Monique Proulx : Les grands mots
MONIQUE PROULX est la présidente d’honneur du 6e Festival de la littérature mondiale. Elle qui adore la littérature et les écrivains a de bien bonnes raisons de nous faire partager sa passion.
Avant de se terrer dans la petite maison de Gabrielle Roy, dans Charlevoix, où elle ira écrire son prochain roman, Monique Proulx a décidé de monter au front. «Je donne un livre tous les cinq ans, me confie-t-elle en sirotant son café dans un petit resto de l’avenue Laurier. Je trouvais important de donner aussi du temps et de l’énergie à la défense de cette littérature que j’aime tant.»
Nommée présidente d’honneur, tout comme Sergio Kokis, de ce sixième Festival de la littérature mondiale, Monique Proulx fait l’éloge de l’événement, qu’elle trouve nécessaire à la vie culturelle. «Les écrivains ne sont pas du tout estimés à leur juste valeur, et cela se voit sur plusieurs plans, explique-t-elle. On les considère souvent comme une bizarrerie, un luxe que la société s’offre mais dont elle pourrait se passer. On constate cela lorsqu’on voyage un peu: dans bien des pays, les écrivains ont un statut, une crédibilité, un respect plus forts qu’ici. De façon générale, nous avons un gros problème au Québec avec tout ce qui a trait aux choses de l’esprit… c’est toujours suspect de réfléchir, d’acquérir de la lucidité. Pourtant, c’est l’esprit qui invente son malheur! Il peut aussi fabriquer du bonheur, du plaisir. Je ne comprends pas cette peur.»
Donner sa parole
Cette année, le Festival met beaucoup l’accent sur la poésie. «C’est souvent ce qui passe le mieux à l’oral, dit la présidente d’honneur. Et pour ce Festival excentré (puisqu’il y a des activités ailleurs, à Québec, par exemple), festif, qui a lieu dehors, dans les endroits publics où il y a beaucoup de circulation, dans les parcs, la poésie devient le vecteur par excellence pour faire passer la parole.»

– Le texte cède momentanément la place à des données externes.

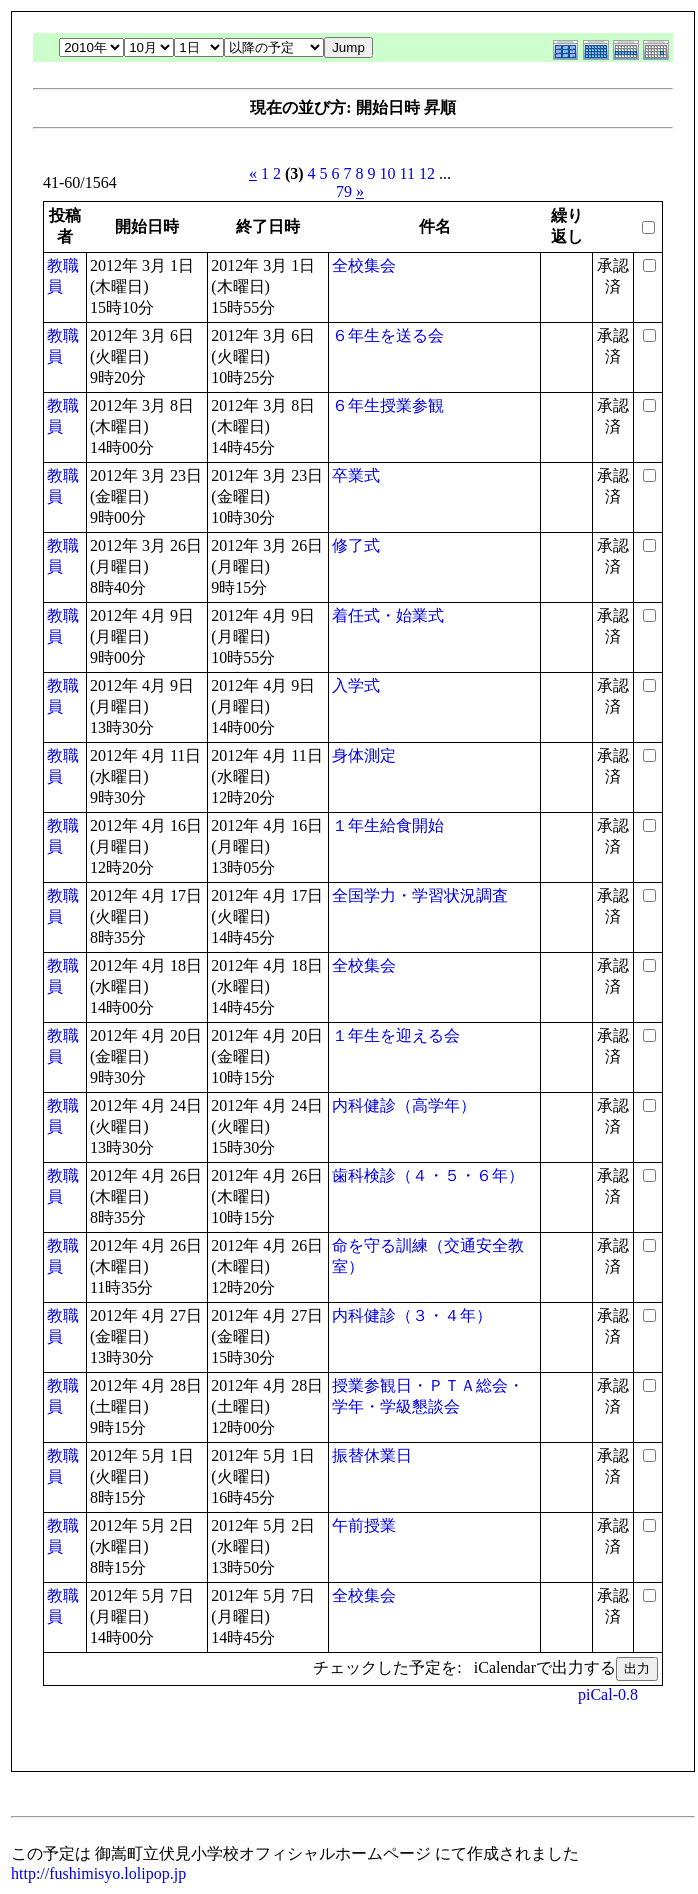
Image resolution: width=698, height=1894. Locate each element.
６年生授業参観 (388, 405)
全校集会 (364, 265)
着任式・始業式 (388, 615)
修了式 (356, 545)
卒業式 (356, 475)
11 (407, 173)
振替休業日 (372, 1455)
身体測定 (364, 755)
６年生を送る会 (388, 335)
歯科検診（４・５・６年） (428, 1175)
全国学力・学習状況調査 (420, 895)
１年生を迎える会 (396, 1035)
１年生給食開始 (388, 825)
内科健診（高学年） (404, 1105)
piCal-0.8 (608, 1694)
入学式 (356, 685)
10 (388, 173)
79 (344, 191)
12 (427, 173)
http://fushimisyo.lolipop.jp (98, 1873)
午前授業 (364, 1525)
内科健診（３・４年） (412, 1315)
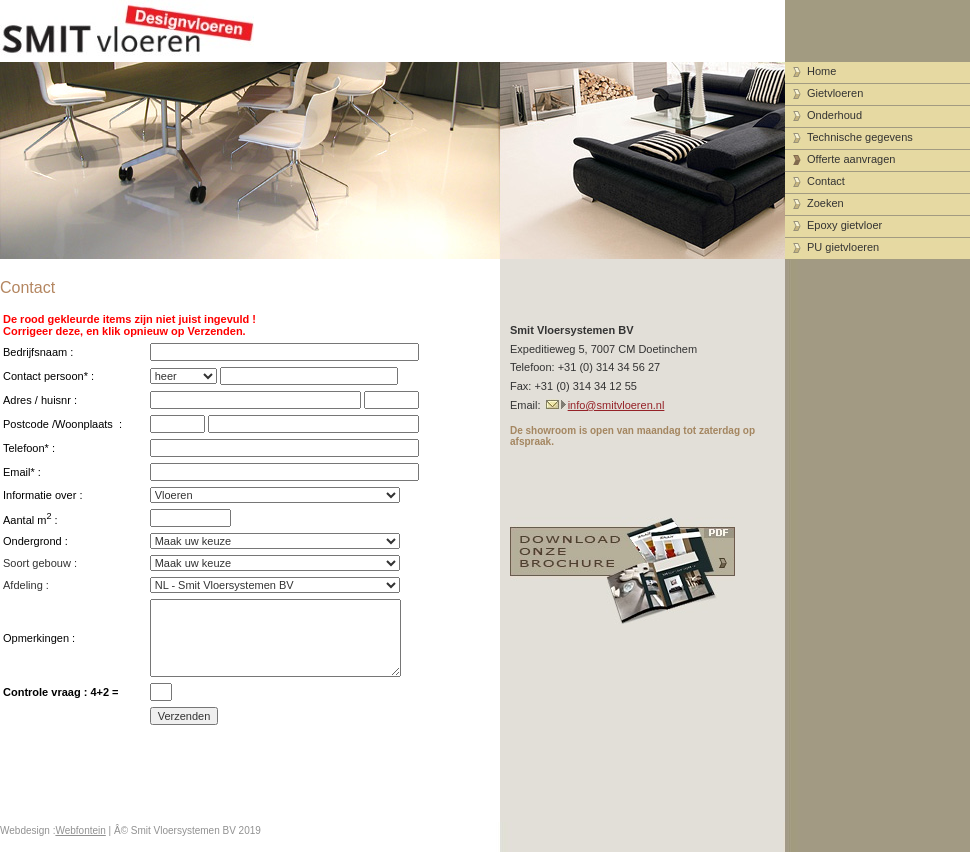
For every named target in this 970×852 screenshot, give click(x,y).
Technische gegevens (860, 137)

Ce sera particulièrement vrai pour ces spectacles qui lui tiennent à coeur: Anne Hébert: À la source du monde, qui réunit des textes que lira la comédienne Patricia Nolin («Tout le monde déplore la mort d’Anne Hébert, mais qui connaît véritablement son oeuvre, sa poésie?») et L’Archipel des mots, que Monque Proulx animera avec Kokis, dans une mise en scène de D. Kimm. «J’ai été très impressionnée par la poésie et la prestance de cet écrivain gigantesque mais peu connu qu’est Adonis. Cet écrivain est le père de la modernité de la poésie arabe, puisqu’il a fusionné plusieurs courants.» Parmi les autres auteurs invités à cette soirée, signalons le Camerounais Mongo Beti, la Cubaine Zoé Valdès, ainsi que les Québécois Hélène Monette, Tony Tremblay et Hélène Dorion.
«Je veux que les gens voient que les écrivains sont des humains, déclare Monique Proulx. Et que leur parole est vivante. Je trouve toujours cela émouvant d’entendre des écrivains lire des extraits de leurs oeuvres… Même s’ils ne sont pas toujours de grands acteurs, ils ont ce quelque chose de vivant, cette émotion. Et, moment suprême, enfin des mots qui ne sont pas assujettis à la "productivité"!»
En fait, Monique Proulx veut qu’on célèbre la puissance de l’invention, du rêve, le pouvoir des mots, et la liberté. «C’est ce que nous avons de plus important, et c’est aussi pour cela que je suis contente d’être jumelée à Sergio Kokis pour ce Festival: c’est un homme qui a su s’imposer sans faire de courbettes, et sans concessions. Lui et Dany Laferrière, ces dernières années, nous ont donné une formidable leçon d’indépendance.» Profitons-en.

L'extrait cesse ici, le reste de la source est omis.